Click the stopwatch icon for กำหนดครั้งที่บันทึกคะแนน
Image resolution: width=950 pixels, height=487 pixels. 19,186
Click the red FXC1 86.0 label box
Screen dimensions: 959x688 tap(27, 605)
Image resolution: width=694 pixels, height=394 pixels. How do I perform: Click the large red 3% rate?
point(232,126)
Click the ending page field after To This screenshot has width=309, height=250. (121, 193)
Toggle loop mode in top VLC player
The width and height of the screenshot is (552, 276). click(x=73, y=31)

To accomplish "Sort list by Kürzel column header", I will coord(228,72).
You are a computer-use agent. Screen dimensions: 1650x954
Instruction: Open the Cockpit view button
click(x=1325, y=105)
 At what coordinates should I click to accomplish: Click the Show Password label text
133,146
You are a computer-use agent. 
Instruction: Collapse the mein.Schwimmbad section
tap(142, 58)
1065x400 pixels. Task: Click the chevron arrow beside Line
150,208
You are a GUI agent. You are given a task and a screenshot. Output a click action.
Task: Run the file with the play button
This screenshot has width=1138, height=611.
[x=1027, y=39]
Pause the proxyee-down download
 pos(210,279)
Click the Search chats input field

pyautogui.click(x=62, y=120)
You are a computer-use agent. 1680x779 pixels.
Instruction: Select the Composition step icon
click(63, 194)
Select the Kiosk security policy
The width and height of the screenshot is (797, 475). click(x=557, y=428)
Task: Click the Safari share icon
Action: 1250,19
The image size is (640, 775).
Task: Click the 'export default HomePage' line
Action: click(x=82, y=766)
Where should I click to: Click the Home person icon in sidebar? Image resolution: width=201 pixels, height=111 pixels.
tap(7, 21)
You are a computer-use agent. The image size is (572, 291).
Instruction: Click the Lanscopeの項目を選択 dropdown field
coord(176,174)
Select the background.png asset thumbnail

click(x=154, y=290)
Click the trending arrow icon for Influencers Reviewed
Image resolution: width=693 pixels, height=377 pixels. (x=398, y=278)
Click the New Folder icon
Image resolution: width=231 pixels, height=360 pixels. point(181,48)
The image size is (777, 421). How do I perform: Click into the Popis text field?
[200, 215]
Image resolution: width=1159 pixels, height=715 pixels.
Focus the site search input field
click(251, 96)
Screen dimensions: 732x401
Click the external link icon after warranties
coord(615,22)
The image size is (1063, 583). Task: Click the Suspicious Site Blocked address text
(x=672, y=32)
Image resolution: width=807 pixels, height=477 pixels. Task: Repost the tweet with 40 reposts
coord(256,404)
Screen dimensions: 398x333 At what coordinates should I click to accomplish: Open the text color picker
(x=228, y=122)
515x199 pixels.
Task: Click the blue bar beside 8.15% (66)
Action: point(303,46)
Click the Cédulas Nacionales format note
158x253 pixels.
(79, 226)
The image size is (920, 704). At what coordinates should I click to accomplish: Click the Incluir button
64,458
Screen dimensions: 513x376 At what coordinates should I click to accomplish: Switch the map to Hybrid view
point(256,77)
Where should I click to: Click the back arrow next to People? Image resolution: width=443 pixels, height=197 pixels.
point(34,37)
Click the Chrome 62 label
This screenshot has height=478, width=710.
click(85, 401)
--------------------------------------------------
EXERCISE INSTRUCTIONS: Please report how many lines of the listing contain the word "computer", and include nothing beyond that number.

TASK RESPONSE: 4